The Supreme Court will decide whether PM or MPs are sovereign, writes Robert Peston
The opening session of the epic Supreme Court hearing into whether Boris Johnson misled the queen and broke the law when proroguing parliament did not disappoint.
Because Lord Pannick, for one of the plaintiffs Gina Miller, captured with the clinical precision of a brain surgeon quite what is at stake.
Summing up, he asked the law ladies and lords to consider that if they were to conclude there is no case for the PM to answer, a future PM might well feel licensed to suspend parliament for six months or a year, as and when MPs become bothersome, rather than “just” the five weeks Johnson has chosen to shut down parliament?
What is at stake, Pannick implied, is the role and power of the courts to prevent a PM choosing to become an elected dictator.
The difficulty, Pannick conceded, is that because what Johnson did is “unique”, there is no precise legal precedent for the judges to rely on when making their eventual ruling on Friday or Monday. They will have to consider “principle”.
And for Pannick the core principle is that in the British constitution, gloriously unwritten, the senior lawmakers are MPs and Lords, the legislature, with the PM and the executive the junior partner.
His central argument is that the PM trampled on the fundamental rights of parliament to legislate and scrutinise PM and ministers by sending them home for five weeks.
What’s more noxious, he said, was he did this at a time of huge historic importance, when MPs and Lords demonstrably wanted to hold the PM to account in parliament for the method and timing or Brexit.
Counsel for Johnson will this afternoon argue that parliament has been suspended for the wholly legitimate purpose of preparing a legislative programme to be announced in a Queen’s Speech when parliament resumes on 14 October.

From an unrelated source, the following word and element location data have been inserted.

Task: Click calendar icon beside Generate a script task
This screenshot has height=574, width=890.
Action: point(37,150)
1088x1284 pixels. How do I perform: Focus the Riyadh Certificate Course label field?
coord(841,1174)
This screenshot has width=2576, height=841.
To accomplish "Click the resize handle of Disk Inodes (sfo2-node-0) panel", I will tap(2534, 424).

But Pannick would say “pish posh” or “it don’t matter”. Because he avers that even if Johnson’s motives were honest - and many doubt that - it is the effect of the prorogation that matters. And the toxic effect, he says, is to silence and neuter MPs against their revealed wishes, and against the public interest.
Except for one thing, as pointed out by a law lord.

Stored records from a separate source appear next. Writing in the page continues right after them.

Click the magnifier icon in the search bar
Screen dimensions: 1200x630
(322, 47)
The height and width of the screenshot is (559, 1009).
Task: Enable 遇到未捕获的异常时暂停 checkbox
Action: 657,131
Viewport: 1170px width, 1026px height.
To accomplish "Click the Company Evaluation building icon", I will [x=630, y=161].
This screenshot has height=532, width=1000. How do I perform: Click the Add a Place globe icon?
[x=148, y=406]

MPs had the opportunity, through a vote of no confidence, to throw out Johnson, before the prorogation. And they failed to seize that opportunity.
Pannick tried to dismiss MPs’ refusal to sack Johnson as not relevant to the constitutional and legal position. He may be right.
But in the court of public opinion it will matter.
Those MPs who want the Supreme Court to rule that Johnson unfairly shut them up will have to explain why if he is such a tyrant they balked at the opportunity of throwing him out when they had the chance.
Which is a question of especial relevance for the leader of the opposition Jeremy Corbyn, whose refusal to support the trumpeted idea of a temporary government of national unity to replace Johnson killed it stone dead.